Although his foreign policy was “relatively zigzagging”, President Wahid’s strategy to strengthen the relations with China was driven by several solid reasons. At first, his enthusiasm was perceived as his distrust and dissatisfaction with the role of West towards Indonesia on some important issues. Second, Wahid’s approach towards China was part of his solution for Indonesian economic recovery by asking the Indonesian Chinese to jointly hand in hand to solve the problem. Here we could see that President Wahid perceived Indonesian Chinese not as a threat but as a bridge that could support Indonesian economy and also strengthen diplomatic ties with China. The third factor was related to the looming challenge of preserving Indonesia’s territorial integrity. During his visit to China, President Wahid successfully gained China’s support for Indonesian territorial integrity and national unity (Sukma 2009b: 147; He 2008: 64). At the invitation of Vice President Megawati in July 2000 (Chinese Embassy in Indonesia 2011), Vice-President Hu Jintao reiterated China’s support to Indonesian territorial integrity especially in the face of large power’s intervention. China was also become the joining parties of the ASEAN Plus Three Joint statement on supporting Indonesia national integrity (Sukma 2009b: 147).
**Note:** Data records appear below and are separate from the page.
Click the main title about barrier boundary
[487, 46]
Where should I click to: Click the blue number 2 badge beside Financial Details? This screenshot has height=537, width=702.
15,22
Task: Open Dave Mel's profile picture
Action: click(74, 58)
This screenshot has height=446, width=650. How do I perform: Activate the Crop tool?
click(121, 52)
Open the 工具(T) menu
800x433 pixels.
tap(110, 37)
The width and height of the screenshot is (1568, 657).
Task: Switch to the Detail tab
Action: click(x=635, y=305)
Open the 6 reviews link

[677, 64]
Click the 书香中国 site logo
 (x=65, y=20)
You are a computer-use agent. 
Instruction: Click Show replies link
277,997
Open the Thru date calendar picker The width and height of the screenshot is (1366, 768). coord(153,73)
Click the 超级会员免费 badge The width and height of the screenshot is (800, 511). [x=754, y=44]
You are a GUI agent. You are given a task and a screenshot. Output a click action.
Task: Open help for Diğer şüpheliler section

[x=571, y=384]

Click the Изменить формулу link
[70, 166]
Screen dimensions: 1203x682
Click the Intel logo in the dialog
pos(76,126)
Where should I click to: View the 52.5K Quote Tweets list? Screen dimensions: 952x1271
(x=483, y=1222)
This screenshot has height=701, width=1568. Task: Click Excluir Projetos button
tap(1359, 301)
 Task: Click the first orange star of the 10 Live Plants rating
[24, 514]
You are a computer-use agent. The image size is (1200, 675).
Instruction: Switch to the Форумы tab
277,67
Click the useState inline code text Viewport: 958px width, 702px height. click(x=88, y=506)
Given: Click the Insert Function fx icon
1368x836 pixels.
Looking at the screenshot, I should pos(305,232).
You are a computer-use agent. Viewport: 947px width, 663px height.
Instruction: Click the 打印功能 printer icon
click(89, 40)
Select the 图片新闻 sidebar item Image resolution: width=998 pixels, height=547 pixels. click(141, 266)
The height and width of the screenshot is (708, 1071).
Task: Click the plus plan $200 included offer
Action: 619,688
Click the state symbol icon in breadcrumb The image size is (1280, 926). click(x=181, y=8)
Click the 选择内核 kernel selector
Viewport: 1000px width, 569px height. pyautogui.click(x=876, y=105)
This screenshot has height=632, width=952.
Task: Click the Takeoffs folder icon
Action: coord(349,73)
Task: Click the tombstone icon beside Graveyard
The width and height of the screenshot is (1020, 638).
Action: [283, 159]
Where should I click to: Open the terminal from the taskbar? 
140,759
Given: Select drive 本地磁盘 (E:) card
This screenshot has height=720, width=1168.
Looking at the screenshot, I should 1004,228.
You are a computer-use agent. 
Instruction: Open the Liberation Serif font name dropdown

As a follow up of President Wahid visits, in May 2000, Foreign Minister Alwi Shihab and Foreign Ministry Tang Jiaxuan signed a Memorandum of Understanding to enhance bilateral cooperation between the two countries in the fields of politics, economics, science and technology, and tourism. Both ministers also agreed to establish a mechanism in solving emerging future problems between two countries (The Jakarta Post, 9 May 2000). In this occasion, Foreign Minister Alwi Shihab expressed his gratitude to China for supporting Indonesian on international affairs (Smith 2003: 7). Wahid’s presidency was not only indicated by highly exchange visits between leaders of the two countries, Indonesia and China relation experienced increasing trade value and also characterized by a great deal of cultural interaction. In addition to that success, Ignatius Wibowo, a Chinese expert from the University of Indonesia, opined that, “there are good relations between the people of both countries. Many Indonesians go to university in China. And many Chinese have discovered Indonesia as a holiday destination" (Amrulah 2010).
Following Wahid impeachment by the Parliament, Megawati succeeded Wahid as president from in July 2001 until 2004. In her Asian tour, President Megawati chose China as her first stop in March 2002. During a state dinner, Megawati perform a six-minutes dance with President Jiang Zemin. The “dancing diplomacy” symbolically means that Indonesia warmly embrace China (Lalisang 2014; Amrullah 2010) and also part of her diplomacy to sell Tangguh LNG to China (Badaruddin 2013: 28). In this occasion, the two states successfully signed agreement to expand bilateral cooperation in all sectors, especially in energy and agriculture. Under Megawati administration, energy cooperation between Indonesia and China grew significantly. China’s company was granted oil exploration in Indonesia, like PertroChina that obtained six oil fields from Devon Energy, and China National Offshore Oil Corporation (CNOOC) had secured assets in Indonesia’s oil and gas sector. Trade value reached to US $8 billion in 2002, and China’s cumulative investment in Indonesia reached number of $8.8 billion by the end of 2003 (Sukma 2009a: 597; Sukma 2009b: 147). Indonesia initially wants to persuade China to grant her a Guangdong LNG contract. After failed to secure the Guangdong contract, China finally granted Indonesia another LNG contract in Fujian (Badaruddin 2013: 29).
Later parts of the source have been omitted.